Aug 112012
 

Over at EdWeek and the Gates Foundation’s blog, Anthony Cody and foundation leaders are exchanging letters about a variety of topics. Vicki Phillips recently posted about the use of student data in teacher evaluations, a post that received a bit of praise and a lot of criticism from Cody.

Here is the part of Cody’s response that I am going to focus on in this post:

Ms. Phillips’ post focuses almost exclusively on the work of the Measures of Effective Teaching Project, an initiative of the Gates Foundation. While the Gates Foundation has invested upwards of $300 million in this project, they have spent several billion over the past few years funding other groups who are active partisans in the war on the teaching profession. We have not yet seen enough of the systems under development by the MET project to really understand them, so I will focus my attention on the other fruits borne by Gates Foundation investments.

The first question that arises when discussing teacher effectiveness is how we measure student learning. While Ms. Phillips distances herself from the use of test scores, this has been central to the reforms advanced by the Gates Foundation thus far. It is possible that the MET project will chart new ground, but before it does so, it will need to reverse all the policies and laws mandating evaluation systems that rely on test scores that have been passed at the insistence of the Gates Foundation and programs it has funded.

I’m going to avoid the issue of “the war on the teaching profession,” but I do think it would be helpful to have an overall picture of how the Gates Foundation is supporting various teacher-related issues. I’m particularly interested in teacher assessment and human capital management for the following reasons:

  • To say there is a lot of debate about how teachers should be evaluated would be a gross understatement. The debate intensified during the past few years, at least in part due to budget struggles and requirements for the Obama Administration’s Race to the Top. We’ve also seen a flurry of legislative activity regarding teacher evaluations (e.g. NY, TN, FL, LA).
  • The way the teaching force is managed – including, but not limited to teacher preparation, professional development, certification, tenure, evaluation, benefits, hiring, and firing – is a big deal for both current teachers and future teachers.

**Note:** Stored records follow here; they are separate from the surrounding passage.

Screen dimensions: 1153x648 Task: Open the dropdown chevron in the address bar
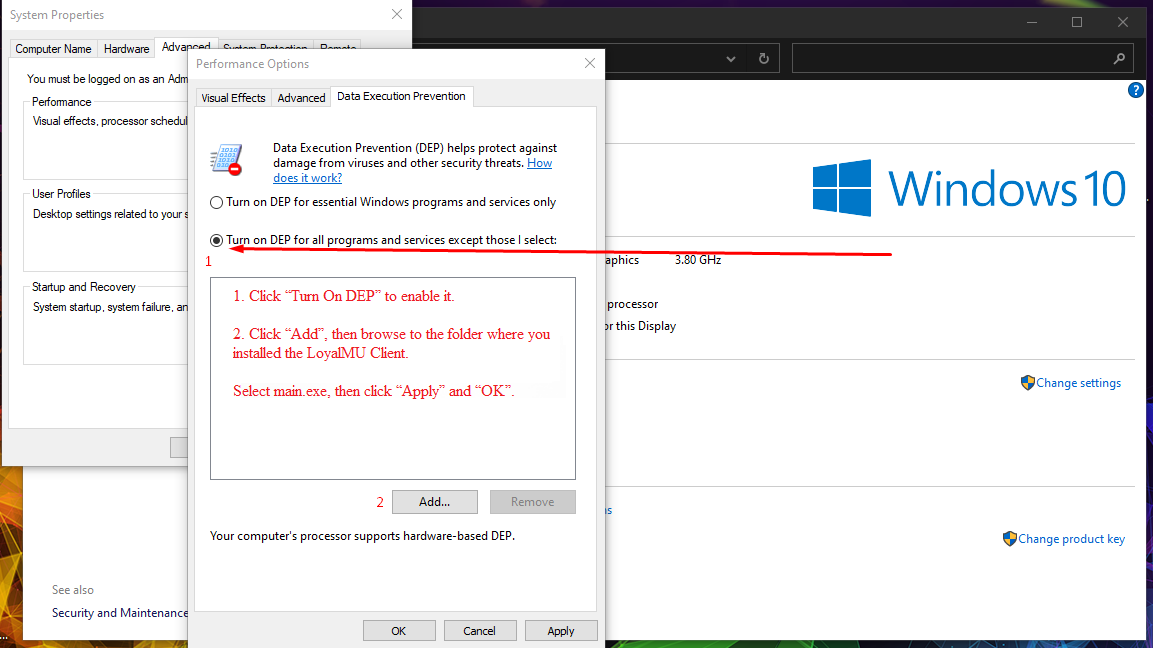[729, 57]
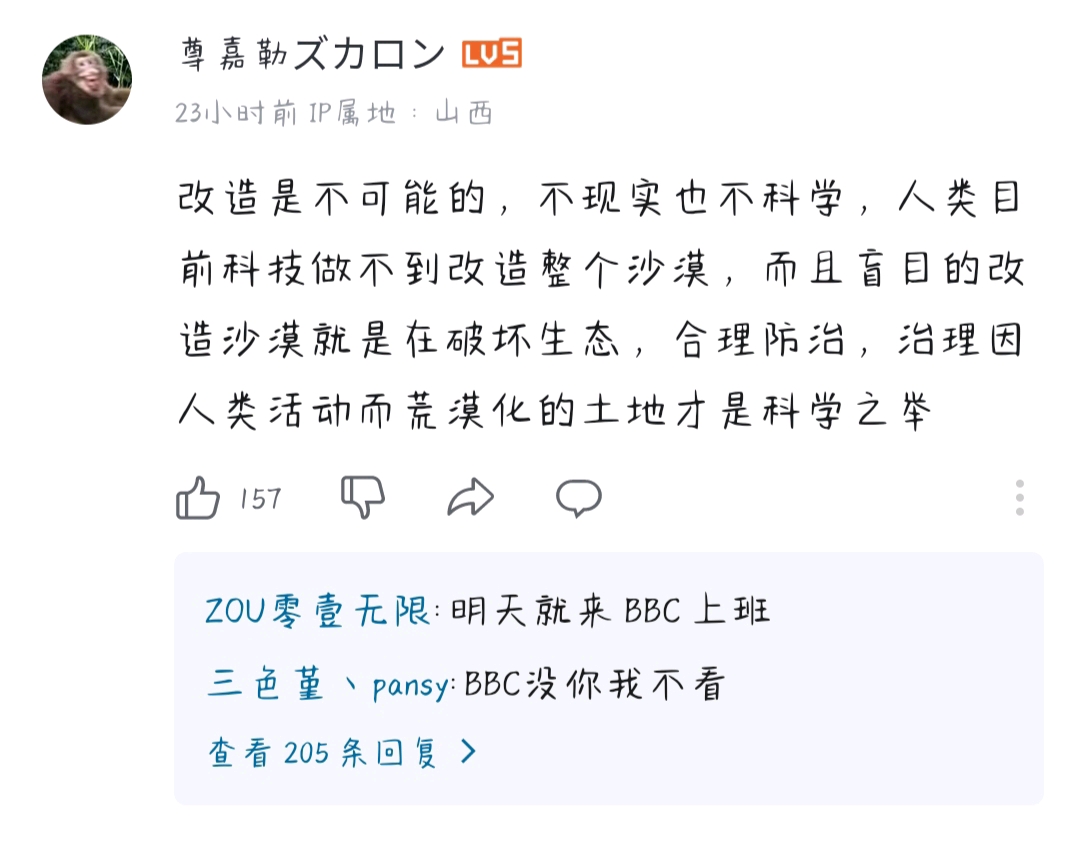
Task: Expand replies with the chevron arrow
Action: [468, 752]
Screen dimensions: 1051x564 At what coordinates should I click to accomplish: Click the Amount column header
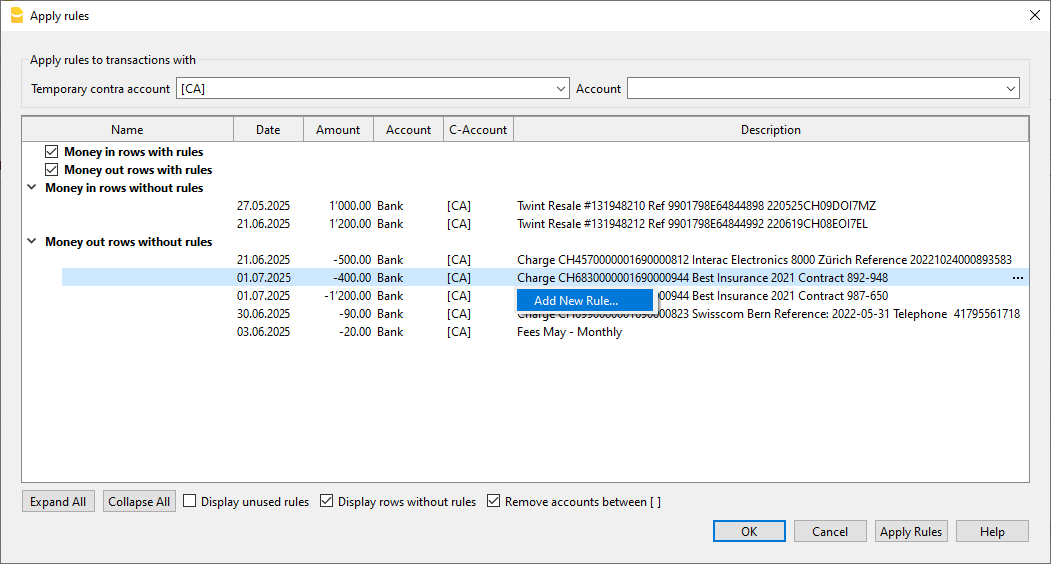(x=338, y=130)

The primary purpose of this post is to review the Gates Foundation support of teacher-related issues through advocacy, professional development, evaluation, and other means from 2008 to the present. I am going to exclude all grants related to the Measures of Effective Teaching Project and all Washington State grants. I excluded the former since Cody’s post is specifically about the non-MET Project work of the foundation, and I think it’s better to treat the Project as separate from the rest of the foundation’s teacher-related work. I excluded the Washington State grants because the foundation’s giving is markedly different in their home region and better addressed as a separate issue entirely (see here).

2008-2010:

I started with the “B&MGF Spending, 2008-2010.xlsx” dataset (available here) that I used for an earlier post. I’m looking at those three years for the following reasons:

  1. They are the most recent years for which IRS Form 990s are currently available.
  2. These three years cover the first two years of the Obama Presidency, including the earliest version of Race to the Top.
  3. The foundation started focusing on teacher quality issues in 2009. Bill mentioned this transition in his 2009 Annual Letter.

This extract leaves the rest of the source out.